Radiologic supervision and interpretation (S&I) codes are used to describe the personal supervision of the performance of the radiologic portion of a procedure by one or more physicians and the interpretation of the findings. In order to bill for the supervision aspect of the procedure, the physician must be present during its performance. This kind of personal supervision of the performance of the procedure is a service to an individual beneficiary and differs from the type of general supervision of the radiologic procedures performed in a hospital for which A/B MACs (A) pay the costs as physician services to the hospital. The interpretation of the procedure may be performed later by another physician. In situations in which a cardiologist, for example, bills for the supervision (the “S”) of the S&I code, and a radiologist bills for the interpretation (the “I”) of the code, both physicians should use a “-52” modifier indicating a reduced service, e.g., only one of supervision and/or interpretation. Payment for the fragmented S&I code is no more than if a single physician furnished both aspects of the procedure.
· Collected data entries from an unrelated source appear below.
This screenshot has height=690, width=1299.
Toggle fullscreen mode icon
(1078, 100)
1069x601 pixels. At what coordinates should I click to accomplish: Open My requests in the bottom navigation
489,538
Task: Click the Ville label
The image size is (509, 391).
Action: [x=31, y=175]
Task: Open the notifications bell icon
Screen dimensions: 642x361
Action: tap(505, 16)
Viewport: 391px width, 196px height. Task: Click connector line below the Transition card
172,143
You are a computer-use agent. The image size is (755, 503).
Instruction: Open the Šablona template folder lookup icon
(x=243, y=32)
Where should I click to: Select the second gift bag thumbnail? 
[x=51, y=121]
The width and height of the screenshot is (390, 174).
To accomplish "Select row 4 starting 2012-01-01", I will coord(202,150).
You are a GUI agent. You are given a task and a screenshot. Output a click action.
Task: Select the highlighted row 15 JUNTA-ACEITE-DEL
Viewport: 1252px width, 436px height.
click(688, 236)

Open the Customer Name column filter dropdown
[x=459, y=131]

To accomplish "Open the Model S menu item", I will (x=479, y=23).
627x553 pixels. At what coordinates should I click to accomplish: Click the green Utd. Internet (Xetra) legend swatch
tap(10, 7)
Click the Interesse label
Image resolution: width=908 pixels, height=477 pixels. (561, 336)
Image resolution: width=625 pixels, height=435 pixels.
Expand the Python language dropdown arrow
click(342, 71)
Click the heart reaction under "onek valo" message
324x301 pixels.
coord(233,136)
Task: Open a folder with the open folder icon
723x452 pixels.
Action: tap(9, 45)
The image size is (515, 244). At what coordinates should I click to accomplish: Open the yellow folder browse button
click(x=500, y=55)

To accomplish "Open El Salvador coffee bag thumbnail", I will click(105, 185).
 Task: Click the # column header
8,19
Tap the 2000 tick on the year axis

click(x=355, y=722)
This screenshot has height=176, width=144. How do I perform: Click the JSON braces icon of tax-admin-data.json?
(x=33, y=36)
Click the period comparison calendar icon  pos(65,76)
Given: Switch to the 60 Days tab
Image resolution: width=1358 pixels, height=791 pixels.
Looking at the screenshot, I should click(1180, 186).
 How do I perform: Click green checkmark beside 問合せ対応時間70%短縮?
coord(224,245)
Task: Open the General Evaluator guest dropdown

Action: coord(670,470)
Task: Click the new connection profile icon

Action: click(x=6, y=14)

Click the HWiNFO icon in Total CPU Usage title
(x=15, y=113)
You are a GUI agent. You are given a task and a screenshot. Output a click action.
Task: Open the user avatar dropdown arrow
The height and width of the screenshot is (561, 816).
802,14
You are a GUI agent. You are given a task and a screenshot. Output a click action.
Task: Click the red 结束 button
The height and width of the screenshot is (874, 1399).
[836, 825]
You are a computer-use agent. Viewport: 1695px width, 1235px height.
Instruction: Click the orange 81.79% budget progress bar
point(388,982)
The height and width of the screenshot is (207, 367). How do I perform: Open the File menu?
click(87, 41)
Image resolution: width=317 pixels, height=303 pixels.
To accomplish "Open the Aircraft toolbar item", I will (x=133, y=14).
Multiple Procedure Reduction
A/B MACs (B) make no multiple procedure reductions in the S&I or primary non-radiologic codes in these types of procedures, or in any procedure codes for which the descriptor and RVUs reflect a multiple service reduction. For additional procedure codes that do not reflect such a reduction, A/B MACs (B) apply the multiple procedure reductions.
Services of Portable X-Ray Suppliers
Services furnished by portable x-ray suppliers may have as many as four components. A/B MACs (B) must follow the following rules.
90.1 – Professional Component
Pay the PC of radiologic services furnished by portable x-ray suppliers on the same basis as other physician fee schedule services.
90.2 – Technical Component
Pay the TC of radiology services furnished by portable x-ray suppliers under the fee schedule on the same basis as TC services generally.